Your goal =
The required result is a line count: how many lines in this data hold the word "badge". Give only that.

-- Opening Marker --

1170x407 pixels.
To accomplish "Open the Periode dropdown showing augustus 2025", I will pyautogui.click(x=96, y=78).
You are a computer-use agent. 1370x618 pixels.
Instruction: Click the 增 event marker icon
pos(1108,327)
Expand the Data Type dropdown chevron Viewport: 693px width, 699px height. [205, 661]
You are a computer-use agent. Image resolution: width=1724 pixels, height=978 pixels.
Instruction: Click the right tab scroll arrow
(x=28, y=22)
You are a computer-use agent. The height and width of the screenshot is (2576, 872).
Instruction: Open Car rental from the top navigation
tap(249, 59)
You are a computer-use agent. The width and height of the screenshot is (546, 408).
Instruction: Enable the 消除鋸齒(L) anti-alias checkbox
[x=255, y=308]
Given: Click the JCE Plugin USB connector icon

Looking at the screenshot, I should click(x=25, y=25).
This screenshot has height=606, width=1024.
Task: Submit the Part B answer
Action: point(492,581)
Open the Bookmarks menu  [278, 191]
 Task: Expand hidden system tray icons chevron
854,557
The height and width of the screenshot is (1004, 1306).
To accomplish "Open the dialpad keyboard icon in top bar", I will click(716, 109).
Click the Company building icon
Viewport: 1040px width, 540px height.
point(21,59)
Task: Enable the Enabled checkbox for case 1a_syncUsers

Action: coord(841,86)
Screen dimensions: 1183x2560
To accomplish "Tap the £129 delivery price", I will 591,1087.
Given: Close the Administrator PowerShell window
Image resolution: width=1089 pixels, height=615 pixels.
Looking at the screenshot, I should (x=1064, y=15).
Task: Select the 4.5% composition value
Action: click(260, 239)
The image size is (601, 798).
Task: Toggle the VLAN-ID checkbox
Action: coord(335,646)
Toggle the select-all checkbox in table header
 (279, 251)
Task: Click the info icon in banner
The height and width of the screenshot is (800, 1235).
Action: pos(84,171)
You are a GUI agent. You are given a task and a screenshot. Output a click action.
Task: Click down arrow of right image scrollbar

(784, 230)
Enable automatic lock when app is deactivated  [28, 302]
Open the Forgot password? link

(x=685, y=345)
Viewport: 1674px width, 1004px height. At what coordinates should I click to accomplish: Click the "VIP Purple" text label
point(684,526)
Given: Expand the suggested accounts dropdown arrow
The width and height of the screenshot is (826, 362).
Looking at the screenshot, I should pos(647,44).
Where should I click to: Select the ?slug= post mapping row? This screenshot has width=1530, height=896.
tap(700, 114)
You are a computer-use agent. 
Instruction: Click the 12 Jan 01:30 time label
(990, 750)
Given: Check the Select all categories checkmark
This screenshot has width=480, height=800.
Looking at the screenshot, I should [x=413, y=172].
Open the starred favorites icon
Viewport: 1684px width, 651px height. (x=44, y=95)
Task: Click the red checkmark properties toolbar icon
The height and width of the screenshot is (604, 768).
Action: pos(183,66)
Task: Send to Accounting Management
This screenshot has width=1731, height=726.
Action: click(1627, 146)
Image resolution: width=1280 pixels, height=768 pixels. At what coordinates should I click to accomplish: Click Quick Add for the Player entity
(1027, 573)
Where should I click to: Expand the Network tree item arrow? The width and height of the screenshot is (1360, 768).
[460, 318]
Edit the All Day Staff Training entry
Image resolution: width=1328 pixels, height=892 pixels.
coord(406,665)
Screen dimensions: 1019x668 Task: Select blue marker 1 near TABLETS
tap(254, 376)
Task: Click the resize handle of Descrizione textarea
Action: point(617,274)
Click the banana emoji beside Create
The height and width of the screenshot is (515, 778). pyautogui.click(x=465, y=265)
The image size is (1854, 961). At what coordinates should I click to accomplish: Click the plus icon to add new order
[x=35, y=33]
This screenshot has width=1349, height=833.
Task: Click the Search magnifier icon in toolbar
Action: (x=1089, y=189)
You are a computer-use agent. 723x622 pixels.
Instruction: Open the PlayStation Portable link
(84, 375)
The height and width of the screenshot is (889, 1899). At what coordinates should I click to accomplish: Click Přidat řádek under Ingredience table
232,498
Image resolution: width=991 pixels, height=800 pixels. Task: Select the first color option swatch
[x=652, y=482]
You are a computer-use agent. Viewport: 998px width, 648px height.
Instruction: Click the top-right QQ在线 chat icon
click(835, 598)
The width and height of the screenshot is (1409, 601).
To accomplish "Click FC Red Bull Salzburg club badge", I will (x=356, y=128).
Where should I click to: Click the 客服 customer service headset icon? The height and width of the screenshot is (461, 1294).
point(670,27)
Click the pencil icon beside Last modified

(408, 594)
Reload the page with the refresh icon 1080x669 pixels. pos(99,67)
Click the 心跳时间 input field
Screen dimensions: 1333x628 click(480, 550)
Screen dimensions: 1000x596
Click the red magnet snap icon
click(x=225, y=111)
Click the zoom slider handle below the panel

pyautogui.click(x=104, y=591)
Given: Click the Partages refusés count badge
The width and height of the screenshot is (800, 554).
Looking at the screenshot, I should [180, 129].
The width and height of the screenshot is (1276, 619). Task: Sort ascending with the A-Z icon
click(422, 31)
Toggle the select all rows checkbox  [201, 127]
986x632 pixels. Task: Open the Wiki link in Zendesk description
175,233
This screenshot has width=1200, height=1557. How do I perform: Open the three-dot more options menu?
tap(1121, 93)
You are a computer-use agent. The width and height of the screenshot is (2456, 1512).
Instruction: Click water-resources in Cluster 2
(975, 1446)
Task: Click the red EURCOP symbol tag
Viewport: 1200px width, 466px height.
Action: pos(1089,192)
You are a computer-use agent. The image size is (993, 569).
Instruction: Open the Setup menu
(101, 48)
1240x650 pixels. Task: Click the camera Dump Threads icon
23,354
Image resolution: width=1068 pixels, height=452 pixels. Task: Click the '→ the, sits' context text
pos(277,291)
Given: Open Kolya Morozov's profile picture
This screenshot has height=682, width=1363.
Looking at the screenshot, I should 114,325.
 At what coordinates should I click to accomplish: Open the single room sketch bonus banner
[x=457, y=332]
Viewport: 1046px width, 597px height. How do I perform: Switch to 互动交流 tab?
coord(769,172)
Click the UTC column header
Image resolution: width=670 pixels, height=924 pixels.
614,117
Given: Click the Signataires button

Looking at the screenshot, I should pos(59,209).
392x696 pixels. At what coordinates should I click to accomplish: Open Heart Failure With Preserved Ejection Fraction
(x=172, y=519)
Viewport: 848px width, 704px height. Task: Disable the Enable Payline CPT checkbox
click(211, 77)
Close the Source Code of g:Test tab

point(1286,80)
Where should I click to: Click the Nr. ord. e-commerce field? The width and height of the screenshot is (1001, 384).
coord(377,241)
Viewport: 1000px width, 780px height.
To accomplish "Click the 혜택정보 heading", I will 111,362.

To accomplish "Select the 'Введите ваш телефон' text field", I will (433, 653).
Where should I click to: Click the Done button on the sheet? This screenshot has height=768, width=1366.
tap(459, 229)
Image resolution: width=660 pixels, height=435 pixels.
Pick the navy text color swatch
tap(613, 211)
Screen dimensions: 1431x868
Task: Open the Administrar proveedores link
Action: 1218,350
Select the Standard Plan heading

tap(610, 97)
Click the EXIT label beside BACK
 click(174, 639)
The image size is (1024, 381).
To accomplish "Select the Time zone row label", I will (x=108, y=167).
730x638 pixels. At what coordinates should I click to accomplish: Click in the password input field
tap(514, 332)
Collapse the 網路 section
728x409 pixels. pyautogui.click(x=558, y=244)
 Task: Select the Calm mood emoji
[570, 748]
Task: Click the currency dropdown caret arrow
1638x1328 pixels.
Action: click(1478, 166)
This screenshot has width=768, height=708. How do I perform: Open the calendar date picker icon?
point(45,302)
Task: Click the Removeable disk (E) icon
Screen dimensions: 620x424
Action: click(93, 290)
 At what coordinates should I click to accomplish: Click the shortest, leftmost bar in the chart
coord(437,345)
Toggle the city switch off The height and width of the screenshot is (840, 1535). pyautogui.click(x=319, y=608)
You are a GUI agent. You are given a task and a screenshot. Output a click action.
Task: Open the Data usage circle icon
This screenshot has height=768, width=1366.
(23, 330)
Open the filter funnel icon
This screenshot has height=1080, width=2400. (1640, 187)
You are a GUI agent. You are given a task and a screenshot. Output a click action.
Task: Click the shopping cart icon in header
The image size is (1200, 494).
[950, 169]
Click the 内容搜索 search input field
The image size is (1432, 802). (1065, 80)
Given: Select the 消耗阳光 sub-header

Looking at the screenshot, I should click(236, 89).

-- Closing Marker --

Answer =
2